Hanna Renström est une pauvre paysanne suédoise qui ne connaît que la misère et la neige avant de s’embarquer sur un vapeur pour l’Australie, en avril 1904, alors qu’elle vient de fêter ses dix-huit ans. Par une série de déboires, elle débarque au Mozambique, épouse un tenancier d’un genre et un peu particulier et par un hasard assez singulier devient elle-même la propriétaire de ce bordel, le plus grand et le plus prospère de la colonie. C’est l’histoire, d’une fille un  peu cruche qui sachant à peine lire et écrire, ne connaissant qu’un petit bout du monde, se retrouve au coeur de l’Histoire et à la tête d’une immense fortune.

On a souvent l’impression d’observer une souris incapable de comprendre que la porte de sa cage est ouverte; la liberté à portée de main. C’est une des grandes forces de ce récit, Mankell campe une héroïne crédible dans sa candeur, sa bêtise, son esprit étriqué et malgré tout sa grande humanité. couv5361432

Plus qu’un livre historique, il s’agit d’une histoire sur le libre-arbitre soudain alors qu’on a jamais eu le choix; c’est l’histoire d’une quête de soi à travers l’autre; c’est l’histoire de l’esclavage mais surtout de l’humiliation des hommes. Le Blanc s’enfermant dans sa peur crasse, sa bestialité refaisant surface et le Noir qu’on voudrait déchoir de son humanité faisant le dos rond attendant que l’enfer se passe.

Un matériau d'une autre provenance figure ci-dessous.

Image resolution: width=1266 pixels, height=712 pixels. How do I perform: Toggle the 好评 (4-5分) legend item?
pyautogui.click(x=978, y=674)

Hanna nous offre une magnifique réflexion sur la condition des noirs et des pauvres en Europe à la même époque mais aussi sur le paraître et le devoir moral afin de rester civilisé.

La plume saisissante de Mankell vous happe et ne vous laisse pas indemne. A travers la solitude d’une petite suédoise, il dresse un portrait crue d’une époque coloniale qu’on voudrait à jamais révolue.